Assignment:
The full set of entries has to be output exactly.

Data for this task:
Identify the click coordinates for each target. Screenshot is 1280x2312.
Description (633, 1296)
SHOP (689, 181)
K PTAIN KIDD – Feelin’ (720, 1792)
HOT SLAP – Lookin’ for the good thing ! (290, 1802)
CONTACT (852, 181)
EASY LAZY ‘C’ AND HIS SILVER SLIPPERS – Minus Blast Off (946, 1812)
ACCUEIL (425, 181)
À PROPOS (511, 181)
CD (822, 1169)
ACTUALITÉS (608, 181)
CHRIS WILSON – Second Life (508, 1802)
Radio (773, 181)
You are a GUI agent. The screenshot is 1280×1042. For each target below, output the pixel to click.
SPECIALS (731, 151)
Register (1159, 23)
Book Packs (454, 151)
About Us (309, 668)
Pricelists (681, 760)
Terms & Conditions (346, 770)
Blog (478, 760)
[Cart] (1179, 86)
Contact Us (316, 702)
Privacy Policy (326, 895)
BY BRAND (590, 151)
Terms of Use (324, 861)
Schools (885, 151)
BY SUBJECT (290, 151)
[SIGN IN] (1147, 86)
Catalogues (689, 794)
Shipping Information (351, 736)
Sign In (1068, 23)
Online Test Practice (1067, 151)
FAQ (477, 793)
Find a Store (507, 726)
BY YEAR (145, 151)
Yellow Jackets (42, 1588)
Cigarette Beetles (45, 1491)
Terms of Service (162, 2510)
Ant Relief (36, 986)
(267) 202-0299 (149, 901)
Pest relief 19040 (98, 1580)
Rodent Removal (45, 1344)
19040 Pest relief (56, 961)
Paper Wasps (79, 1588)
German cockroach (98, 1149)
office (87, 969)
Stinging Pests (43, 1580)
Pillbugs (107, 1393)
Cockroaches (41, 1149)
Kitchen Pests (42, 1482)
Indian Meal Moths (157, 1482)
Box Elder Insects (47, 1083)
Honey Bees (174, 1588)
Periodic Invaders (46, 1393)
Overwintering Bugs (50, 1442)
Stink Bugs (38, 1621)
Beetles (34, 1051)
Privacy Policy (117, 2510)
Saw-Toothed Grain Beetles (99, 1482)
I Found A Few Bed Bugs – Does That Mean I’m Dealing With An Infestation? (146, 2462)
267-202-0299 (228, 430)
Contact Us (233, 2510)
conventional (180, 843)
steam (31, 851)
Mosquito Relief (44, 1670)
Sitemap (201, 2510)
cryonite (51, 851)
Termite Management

Task result:
Identify the click coordinates for each target. Screenshot is 1280x2312.
Description (633, 1296)
SHOP (689, 181)
K PTAIN KIDD – Feelin’ (720, 1792)
HOT SLAP – Lookin’ for the good thing ! (290, 1802)
CONTACT (852, 181)
EASY LAZY ‘C’ AND HIS SILVER SLIPPERS – Minus Blast Off (946, 1812)
ACCUEIL (425, 181)
À PROPOS (511, 181)
CD (822, 1169)
ACTUALITÉS (608, 181)
CHRIS WILSON – Second Life (508, 1802)
Radio (773, 181)
You are a GUI agent. The screenshot is 1280×1042. For each target below, output the pixel to click.
SPECIALS (731, 151)
Register (1159, 23)
Book Packs (454, 151)
About Us (309, 668)
Pricelists (681, 760)
Terms & Conditions (346, 770)
Blog (478, 760)
[Cart] (1179, 86)
Contact Us (316, 702)
Privacy Policy (326, 895)
BY BRAND (590, 151)
Terms of Use (324, 861)
Schools (885, 151)
BY SUBJECT (290, 151)
[SIGN IN] (1147, 86)
Catalogues (689, 794)
Shipping Information (351, 736)
Sign In (1068, 23)
Online Test Practice (1067, 151)
FAQ (477, 793)
Find a Store (507, 726)
BY YEAR (145, 151)
Yellow Jackets (42, 1588)
Cigarette Beetles (45, 1491)
Terms of Service (162, 2510)
Ant Relief (36, 986)
(267) 202-0299 (149, 901)
Pest relief 19040 (98, 1580)
Rodent Removal (45, 1344)
19040 Pest relief (56, 961)
Paper Wasps (79, 1588)
German cockroach (98, 1149)
office (87, 969)
Stinging Pests (43, 1580)
Pillbugs (107, 1393)
Cockroaches (41, 1149)
Kitchen Pests (42, 1482)
Indian Meal Moths (157, 1482)
Box Elder Insects (47, 1083)
Honey Bees (174, 1588)
Periodic Invaders (46, 1393)
Overwintering Bugs (50, 1442)
Stink Bugs (38, 1621)
Beetles (34, 1051)
Privacy Policy (117, 2510)
Saw-Toothed Grain Beetles (99, 1482)
I Found A Few Bed Bugs – Does That Mean I’m Dealing With An Infestation? (146, 2462)
267-202-0299 (228, 430)
Contact Us (233, 2510)
conventional (180, 843)
steam (31, 851)
Mosquito Relief (44, 1670)
Sitemap (201, 2510)
cryonite (51, 851)
Termite Management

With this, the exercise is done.